**Problem description**
The data below contains pictures, which are to be skipped; the lines starting at the line with "Open the sender's profile avatar" and ending at the line with "This screenshot has width=772, height=434." are to be output exactly, both ends included.

**Stored data**

# # # # # # #

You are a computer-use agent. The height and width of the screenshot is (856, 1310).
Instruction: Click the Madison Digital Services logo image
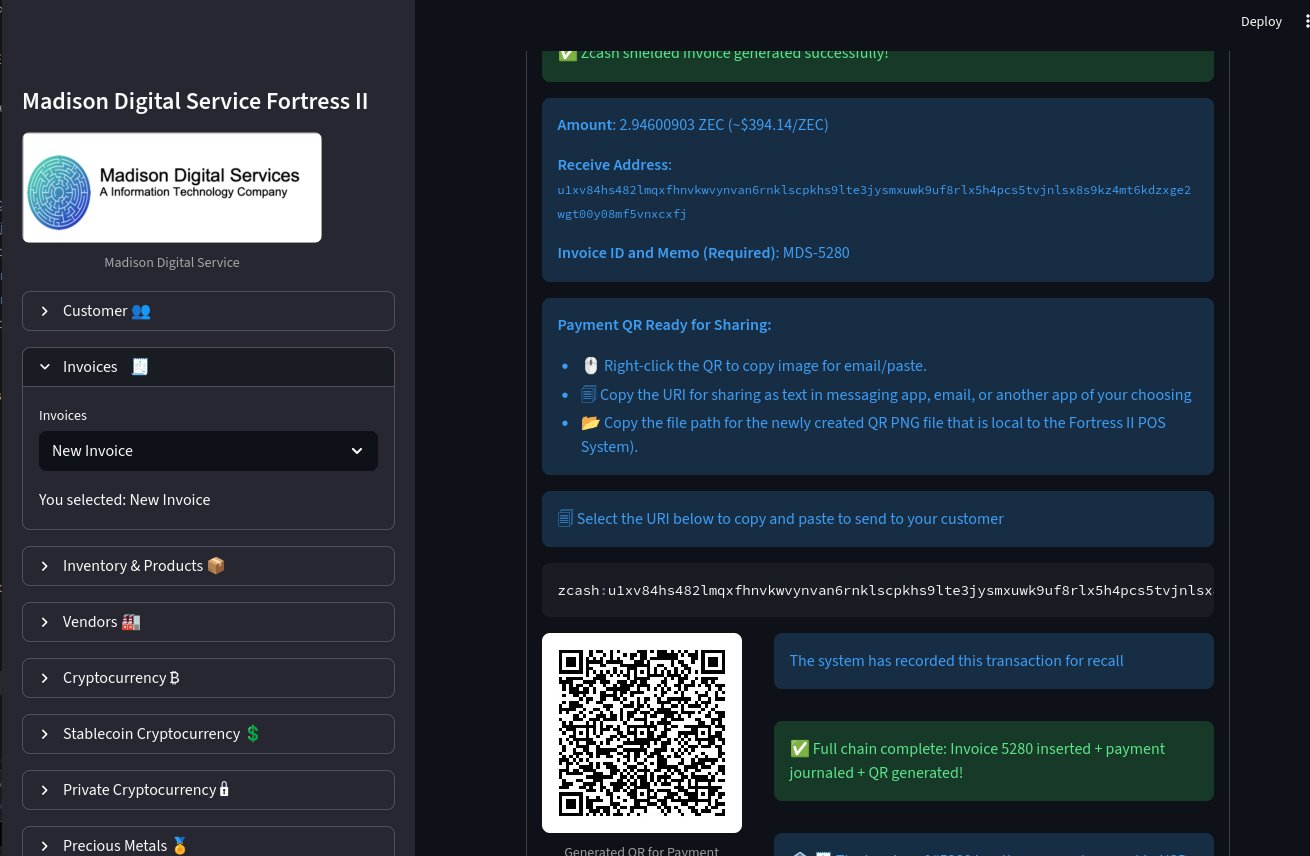tap(172, 187)
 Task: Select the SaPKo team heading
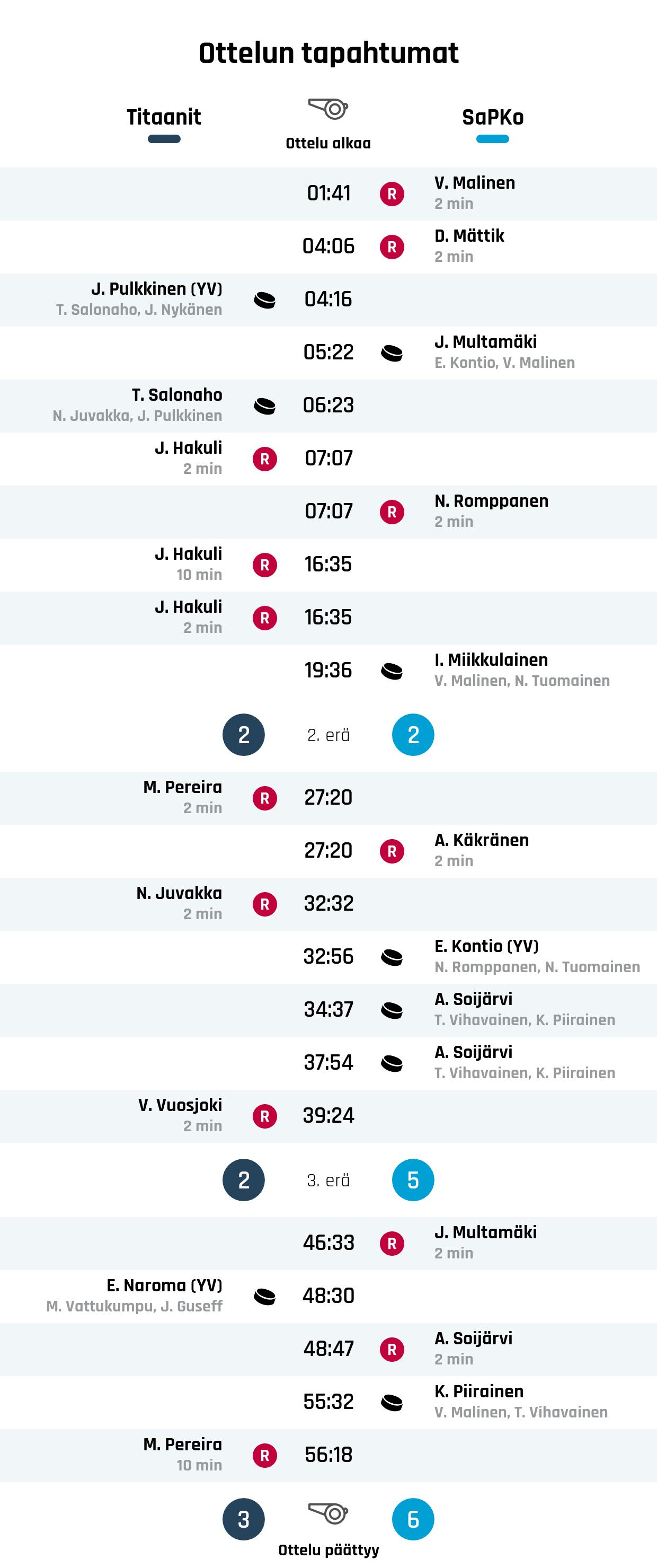coord(493,117)
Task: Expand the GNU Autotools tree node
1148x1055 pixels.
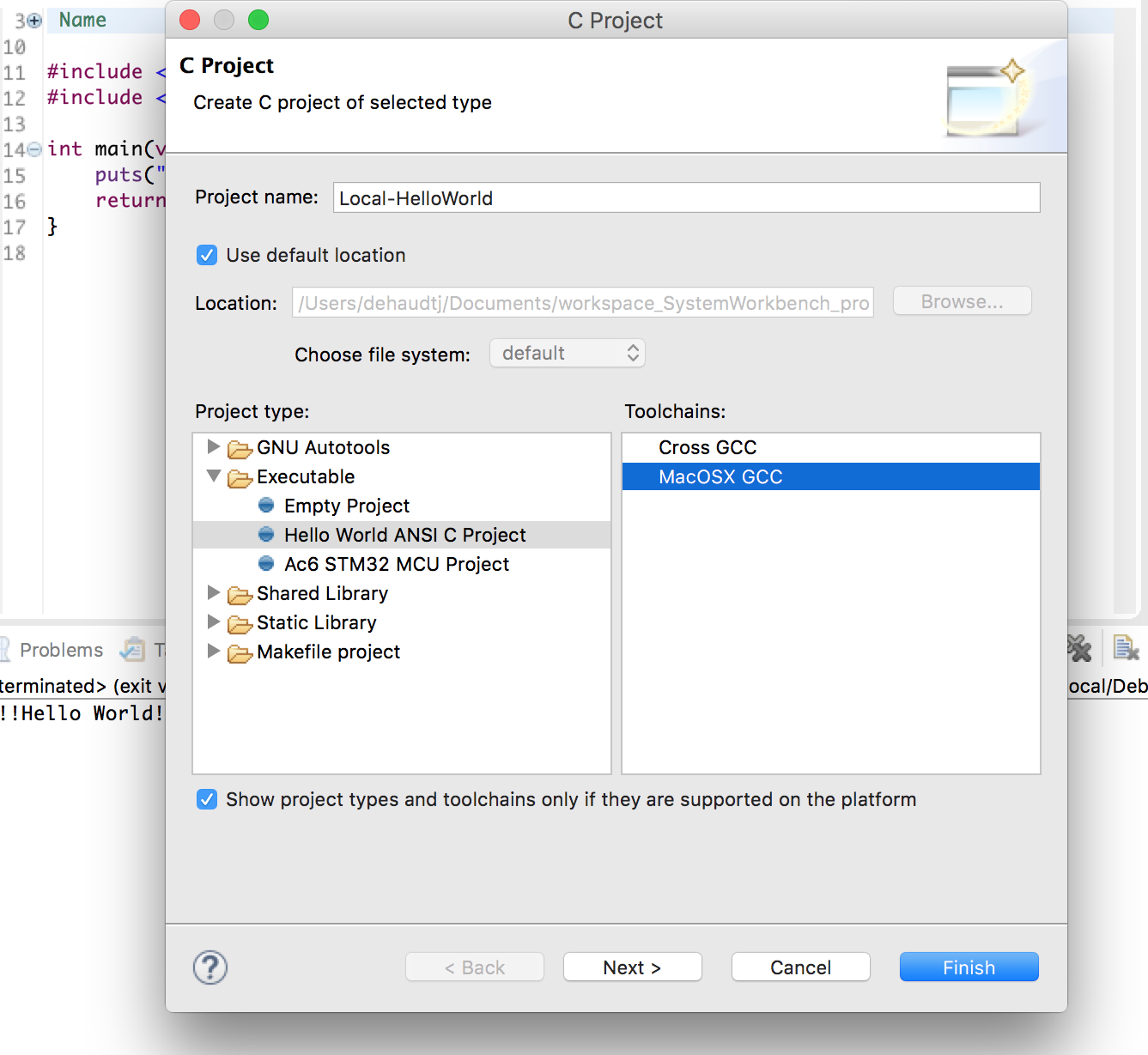Action: tap(214, 446)
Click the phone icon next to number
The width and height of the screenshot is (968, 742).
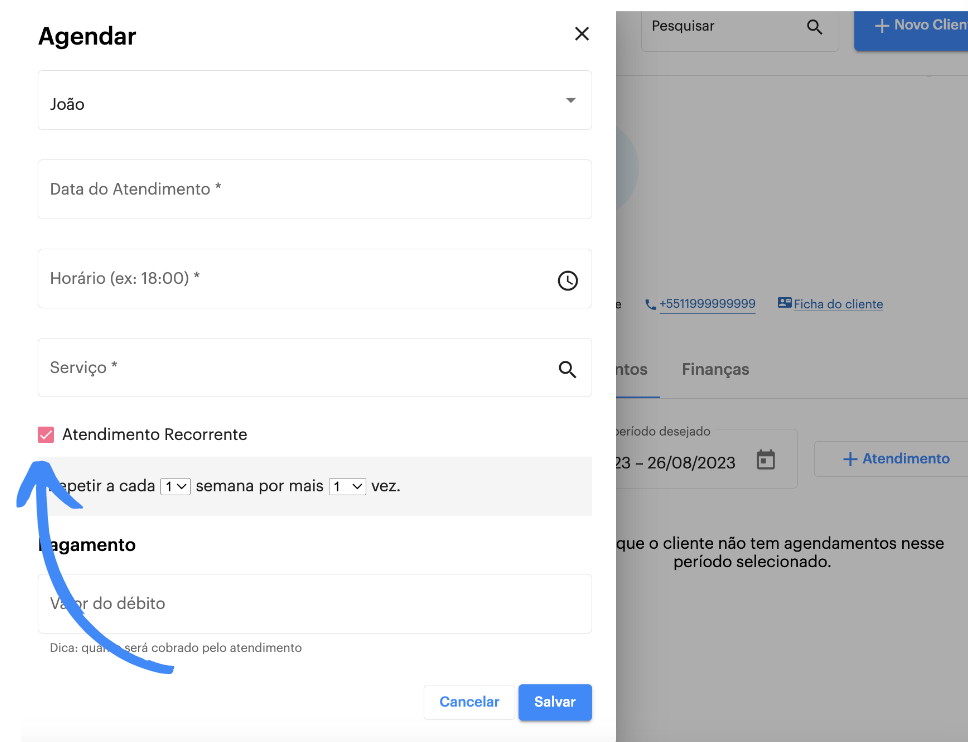(650, 304)
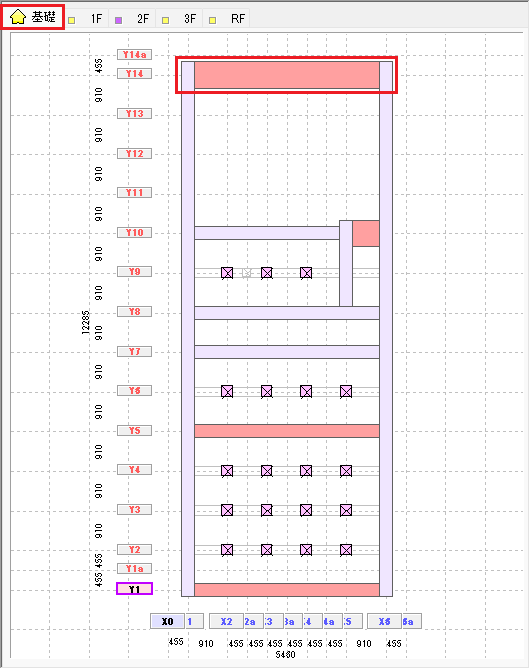This screenshot has width=530, height=669.
Task: Switch to the RF roof tab
Action: 227,19
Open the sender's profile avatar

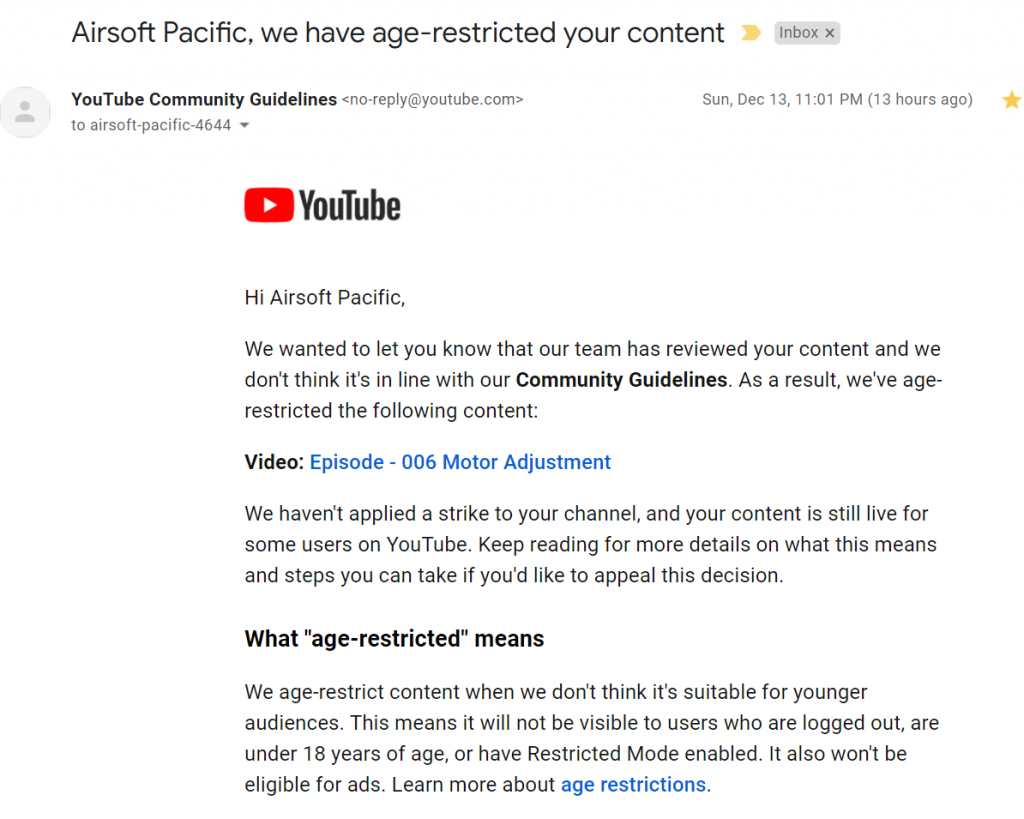25,112
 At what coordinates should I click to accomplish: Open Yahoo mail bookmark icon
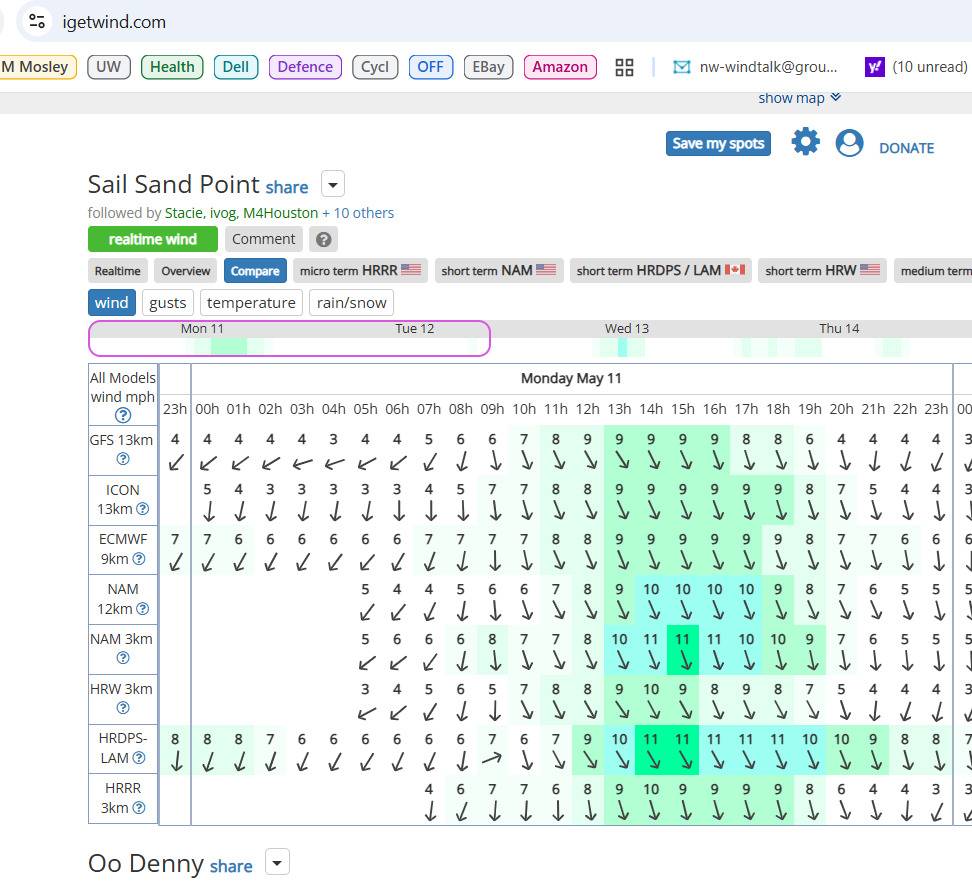pos(875,67)
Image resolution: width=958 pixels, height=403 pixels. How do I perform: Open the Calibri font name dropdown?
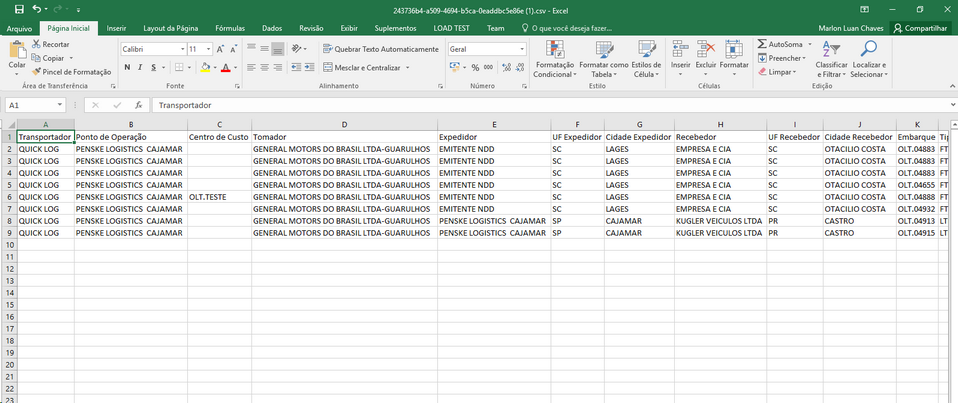[180, 49]
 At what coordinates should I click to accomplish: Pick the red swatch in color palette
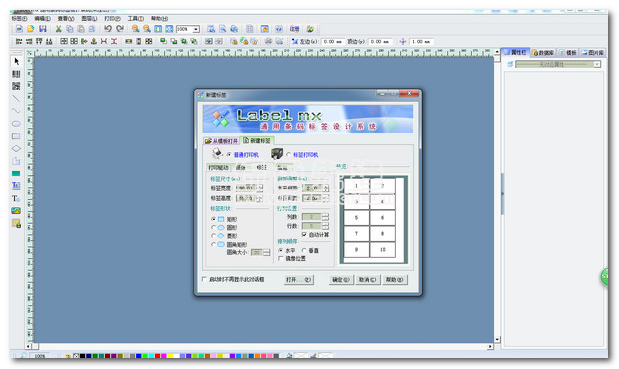tap(157, 356)
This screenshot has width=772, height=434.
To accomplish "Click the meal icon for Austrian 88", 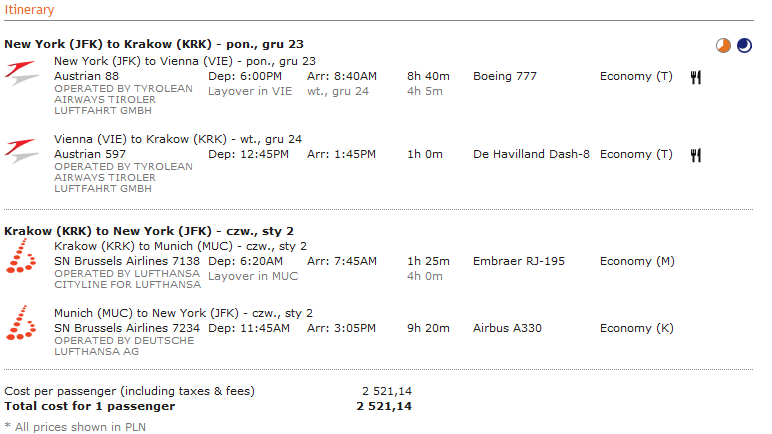I will [695, 77].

# # # # # # #

**Answer**
Open the sender's profile avatar

25,112
 At what coordinates should I click to accomplish: Open Yahoo mail bookmark icon
pos(875,67)
Image resolution: width=958 pixels, height=403 pixels. How do I perform: Open the Calibri font name dropdown?
[180, 49]
 At what coordinates should I click to accomplish: Pick the red swatch in color palette
tap(157, 356)
This screenshot has width=772, height=434.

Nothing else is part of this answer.